Statistics (April 2025 – March 2026)
- Passengers: 3,86,791 (▲14.8%)
- Aircraft movements: 4,558 (▲5.4%)
- Cargo tonnage: 1,309.1 (▲13.2%)
- Source: AAI

= Dimapur Airport =

Airport of Nagaland, India

Dimapur Airport is a domestic airport serving Chümoukedima–Dimapur and its neighbouring areas in the state of Nagaland, India. It is located between the districts of Chümoukedima and Dimapur, from where National Highway 29 (formerly NH-39) passes just beside the airport. It is the only airport in the state of Nagaland. The terminal building can handle 500 departing and 300 arriving passengers, and was built during World War II.

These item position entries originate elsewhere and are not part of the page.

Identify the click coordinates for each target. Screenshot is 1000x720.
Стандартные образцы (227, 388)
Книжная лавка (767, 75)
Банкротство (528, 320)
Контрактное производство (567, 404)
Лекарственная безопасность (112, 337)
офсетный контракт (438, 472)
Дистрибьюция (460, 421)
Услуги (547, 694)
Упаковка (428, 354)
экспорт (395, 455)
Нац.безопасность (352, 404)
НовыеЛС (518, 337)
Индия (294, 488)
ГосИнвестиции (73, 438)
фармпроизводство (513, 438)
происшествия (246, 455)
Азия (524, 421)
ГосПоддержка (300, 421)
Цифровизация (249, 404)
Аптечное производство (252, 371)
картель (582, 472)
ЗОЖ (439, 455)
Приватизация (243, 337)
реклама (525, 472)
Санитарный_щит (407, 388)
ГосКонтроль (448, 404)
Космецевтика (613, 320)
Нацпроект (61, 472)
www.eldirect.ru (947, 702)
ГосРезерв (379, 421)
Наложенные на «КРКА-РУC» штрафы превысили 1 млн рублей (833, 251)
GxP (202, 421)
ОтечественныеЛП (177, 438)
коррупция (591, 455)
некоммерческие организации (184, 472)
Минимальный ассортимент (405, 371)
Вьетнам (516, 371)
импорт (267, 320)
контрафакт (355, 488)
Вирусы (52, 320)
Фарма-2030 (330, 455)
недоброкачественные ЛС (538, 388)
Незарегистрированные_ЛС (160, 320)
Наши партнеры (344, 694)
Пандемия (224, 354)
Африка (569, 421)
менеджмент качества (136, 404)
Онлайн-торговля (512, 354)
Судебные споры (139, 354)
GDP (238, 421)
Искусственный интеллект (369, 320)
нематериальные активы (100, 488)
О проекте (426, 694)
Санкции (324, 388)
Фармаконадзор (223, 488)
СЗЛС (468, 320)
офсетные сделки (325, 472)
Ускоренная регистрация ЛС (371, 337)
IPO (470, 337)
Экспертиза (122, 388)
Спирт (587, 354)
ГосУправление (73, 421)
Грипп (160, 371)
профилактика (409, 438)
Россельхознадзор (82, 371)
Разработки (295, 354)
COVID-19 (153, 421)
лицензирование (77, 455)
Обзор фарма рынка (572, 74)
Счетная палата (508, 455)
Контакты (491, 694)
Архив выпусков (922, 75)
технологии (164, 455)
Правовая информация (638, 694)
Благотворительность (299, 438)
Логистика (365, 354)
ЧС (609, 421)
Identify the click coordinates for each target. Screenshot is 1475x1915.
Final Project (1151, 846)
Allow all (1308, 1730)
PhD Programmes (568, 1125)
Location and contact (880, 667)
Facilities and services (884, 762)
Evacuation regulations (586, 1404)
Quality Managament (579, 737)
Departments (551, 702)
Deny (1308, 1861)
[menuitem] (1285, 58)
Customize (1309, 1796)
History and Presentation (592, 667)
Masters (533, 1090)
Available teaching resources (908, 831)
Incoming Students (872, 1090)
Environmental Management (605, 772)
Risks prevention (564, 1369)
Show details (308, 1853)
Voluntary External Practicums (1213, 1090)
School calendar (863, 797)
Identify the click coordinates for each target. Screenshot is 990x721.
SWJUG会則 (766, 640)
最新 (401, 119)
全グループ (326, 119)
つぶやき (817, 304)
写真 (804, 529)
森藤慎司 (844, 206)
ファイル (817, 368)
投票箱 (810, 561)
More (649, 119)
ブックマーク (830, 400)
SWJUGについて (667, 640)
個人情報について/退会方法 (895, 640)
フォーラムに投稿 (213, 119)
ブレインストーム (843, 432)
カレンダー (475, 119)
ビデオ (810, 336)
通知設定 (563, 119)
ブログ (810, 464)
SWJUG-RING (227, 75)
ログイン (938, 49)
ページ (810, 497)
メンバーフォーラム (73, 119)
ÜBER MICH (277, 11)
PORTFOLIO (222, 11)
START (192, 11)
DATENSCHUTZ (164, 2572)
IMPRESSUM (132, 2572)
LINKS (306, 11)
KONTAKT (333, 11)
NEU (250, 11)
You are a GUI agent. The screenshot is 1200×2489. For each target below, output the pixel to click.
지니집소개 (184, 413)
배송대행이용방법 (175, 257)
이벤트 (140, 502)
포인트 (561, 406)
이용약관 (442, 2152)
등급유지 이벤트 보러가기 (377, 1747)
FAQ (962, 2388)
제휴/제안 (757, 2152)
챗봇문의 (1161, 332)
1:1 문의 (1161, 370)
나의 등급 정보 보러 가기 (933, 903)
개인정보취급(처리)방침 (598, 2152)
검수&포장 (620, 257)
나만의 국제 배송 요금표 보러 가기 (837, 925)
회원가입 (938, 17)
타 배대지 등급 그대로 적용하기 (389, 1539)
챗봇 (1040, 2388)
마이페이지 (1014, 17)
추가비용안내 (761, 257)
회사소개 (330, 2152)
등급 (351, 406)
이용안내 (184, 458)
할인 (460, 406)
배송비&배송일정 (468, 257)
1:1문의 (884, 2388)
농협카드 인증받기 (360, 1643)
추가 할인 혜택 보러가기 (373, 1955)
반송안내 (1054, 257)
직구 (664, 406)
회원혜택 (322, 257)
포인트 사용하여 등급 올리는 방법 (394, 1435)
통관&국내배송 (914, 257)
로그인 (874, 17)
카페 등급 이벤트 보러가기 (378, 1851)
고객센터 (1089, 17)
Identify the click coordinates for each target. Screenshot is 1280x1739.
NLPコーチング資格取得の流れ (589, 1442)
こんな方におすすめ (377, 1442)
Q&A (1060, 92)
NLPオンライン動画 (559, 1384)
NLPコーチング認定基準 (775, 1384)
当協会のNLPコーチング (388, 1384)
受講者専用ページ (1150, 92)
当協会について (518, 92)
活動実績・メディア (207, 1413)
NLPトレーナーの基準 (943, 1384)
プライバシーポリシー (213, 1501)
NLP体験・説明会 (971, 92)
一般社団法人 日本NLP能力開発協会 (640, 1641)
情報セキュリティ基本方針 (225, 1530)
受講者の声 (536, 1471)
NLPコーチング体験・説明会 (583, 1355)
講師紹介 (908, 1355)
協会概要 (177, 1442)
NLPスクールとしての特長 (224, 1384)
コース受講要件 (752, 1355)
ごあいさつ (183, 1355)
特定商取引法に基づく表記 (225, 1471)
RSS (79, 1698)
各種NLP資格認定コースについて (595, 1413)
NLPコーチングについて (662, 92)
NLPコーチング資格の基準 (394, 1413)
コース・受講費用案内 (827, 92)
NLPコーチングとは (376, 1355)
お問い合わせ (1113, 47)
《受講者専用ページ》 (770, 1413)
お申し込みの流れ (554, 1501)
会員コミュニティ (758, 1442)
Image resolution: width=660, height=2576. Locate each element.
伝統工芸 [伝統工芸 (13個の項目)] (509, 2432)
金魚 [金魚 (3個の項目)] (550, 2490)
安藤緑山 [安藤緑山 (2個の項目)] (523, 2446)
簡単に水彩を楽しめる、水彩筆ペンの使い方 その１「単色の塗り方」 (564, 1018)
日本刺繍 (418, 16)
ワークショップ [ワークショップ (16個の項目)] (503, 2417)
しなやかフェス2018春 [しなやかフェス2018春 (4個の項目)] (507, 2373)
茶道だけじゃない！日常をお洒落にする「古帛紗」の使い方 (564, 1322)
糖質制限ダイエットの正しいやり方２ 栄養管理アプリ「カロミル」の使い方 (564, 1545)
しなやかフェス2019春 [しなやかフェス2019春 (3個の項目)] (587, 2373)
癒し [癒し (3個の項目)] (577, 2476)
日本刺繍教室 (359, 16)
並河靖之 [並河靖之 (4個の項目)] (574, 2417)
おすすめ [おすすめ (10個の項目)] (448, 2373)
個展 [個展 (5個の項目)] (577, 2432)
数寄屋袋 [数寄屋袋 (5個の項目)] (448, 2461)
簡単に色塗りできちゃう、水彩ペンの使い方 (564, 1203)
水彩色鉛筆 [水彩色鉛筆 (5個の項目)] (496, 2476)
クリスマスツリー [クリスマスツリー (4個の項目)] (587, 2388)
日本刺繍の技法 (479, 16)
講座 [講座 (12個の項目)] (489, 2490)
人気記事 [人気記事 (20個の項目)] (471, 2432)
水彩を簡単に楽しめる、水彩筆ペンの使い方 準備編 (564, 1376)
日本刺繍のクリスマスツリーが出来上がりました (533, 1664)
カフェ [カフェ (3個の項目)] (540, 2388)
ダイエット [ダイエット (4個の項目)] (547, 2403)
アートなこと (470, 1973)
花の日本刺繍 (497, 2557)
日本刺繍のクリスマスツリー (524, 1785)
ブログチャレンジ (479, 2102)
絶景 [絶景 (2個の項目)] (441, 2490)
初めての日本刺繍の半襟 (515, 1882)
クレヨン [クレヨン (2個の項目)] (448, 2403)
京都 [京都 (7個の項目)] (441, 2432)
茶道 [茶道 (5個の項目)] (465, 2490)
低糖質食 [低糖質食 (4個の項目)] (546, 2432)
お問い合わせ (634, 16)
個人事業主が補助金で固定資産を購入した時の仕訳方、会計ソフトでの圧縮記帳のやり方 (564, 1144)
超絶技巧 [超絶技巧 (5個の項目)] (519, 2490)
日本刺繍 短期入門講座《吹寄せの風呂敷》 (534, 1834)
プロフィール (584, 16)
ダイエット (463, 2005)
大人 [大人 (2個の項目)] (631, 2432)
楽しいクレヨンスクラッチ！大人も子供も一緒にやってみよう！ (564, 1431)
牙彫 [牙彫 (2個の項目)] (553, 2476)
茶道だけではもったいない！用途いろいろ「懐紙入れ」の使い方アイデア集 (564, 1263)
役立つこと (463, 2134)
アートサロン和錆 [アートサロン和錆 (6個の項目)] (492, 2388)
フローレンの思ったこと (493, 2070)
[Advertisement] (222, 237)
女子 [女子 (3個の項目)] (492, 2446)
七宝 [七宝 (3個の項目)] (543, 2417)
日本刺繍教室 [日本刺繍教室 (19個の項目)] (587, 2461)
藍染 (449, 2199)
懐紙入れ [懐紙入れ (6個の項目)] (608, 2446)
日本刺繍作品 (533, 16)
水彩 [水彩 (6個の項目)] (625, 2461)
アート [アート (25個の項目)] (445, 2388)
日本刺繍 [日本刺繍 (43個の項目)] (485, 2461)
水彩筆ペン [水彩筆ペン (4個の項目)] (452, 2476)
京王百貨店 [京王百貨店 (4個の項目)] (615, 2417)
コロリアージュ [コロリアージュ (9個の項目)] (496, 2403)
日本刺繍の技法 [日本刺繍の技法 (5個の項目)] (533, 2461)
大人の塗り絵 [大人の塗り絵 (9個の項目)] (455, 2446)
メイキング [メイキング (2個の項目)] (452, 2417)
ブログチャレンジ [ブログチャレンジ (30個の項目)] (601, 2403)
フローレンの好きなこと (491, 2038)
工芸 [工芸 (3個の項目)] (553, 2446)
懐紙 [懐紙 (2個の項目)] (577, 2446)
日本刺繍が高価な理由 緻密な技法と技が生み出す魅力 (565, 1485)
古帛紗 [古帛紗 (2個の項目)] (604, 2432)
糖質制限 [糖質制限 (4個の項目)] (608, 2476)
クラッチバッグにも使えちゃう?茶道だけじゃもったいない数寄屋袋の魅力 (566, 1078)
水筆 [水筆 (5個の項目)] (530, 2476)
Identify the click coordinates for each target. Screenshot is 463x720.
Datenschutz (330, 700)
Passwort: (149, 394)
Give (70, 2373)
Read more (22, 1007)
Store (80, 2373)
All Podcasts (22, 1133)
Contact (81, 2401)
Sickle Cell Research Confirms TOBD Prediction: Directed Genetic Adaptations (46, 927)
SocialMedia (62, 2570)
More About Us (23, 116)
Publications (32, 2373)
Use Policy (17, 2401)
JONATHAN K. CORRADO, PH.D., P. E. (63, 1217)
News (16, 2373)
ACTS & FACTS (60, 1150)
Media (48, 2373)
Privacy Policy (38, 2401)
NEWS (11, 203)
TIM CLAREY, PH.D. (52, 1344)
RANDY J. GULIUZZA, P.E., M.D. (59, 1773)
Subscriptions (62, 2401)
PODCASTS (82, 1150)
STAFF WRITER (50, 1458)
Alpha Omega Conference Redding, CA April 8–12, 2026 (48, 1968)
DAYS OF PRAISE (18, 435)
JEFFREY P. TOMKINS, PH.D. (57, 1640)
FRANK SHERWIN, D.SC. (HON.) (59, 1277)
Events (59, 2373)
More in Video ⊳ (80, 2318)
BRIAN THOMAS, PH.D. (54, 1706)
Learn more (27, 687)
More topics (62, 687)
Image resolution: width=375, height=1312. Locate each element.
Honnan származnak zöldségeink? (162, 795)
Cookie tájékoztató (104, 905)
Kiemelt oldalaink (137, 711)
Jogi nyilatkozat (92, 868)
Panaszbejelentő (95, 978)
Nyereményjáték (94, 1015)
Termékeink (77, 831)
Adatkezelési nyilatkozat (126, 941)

== Airlines and destinations ==

| Airlines | Destinations |
|---|---|
| Air India Express | Guwahati |
| Alliance Air | Imphal, Shillong |
| IndiGo | Delhi, Guwahati, Kolkata |

==Accidents and incidents==
- On 16 August 1991, Indian Airlines Flight 257 operating on the Calcutta–Imphal–Dimapur route crashed on approach to Imphal Airport, killing all 69 people on board. Of the 63 passengers on board, 31 were booked for Dimapur Airport.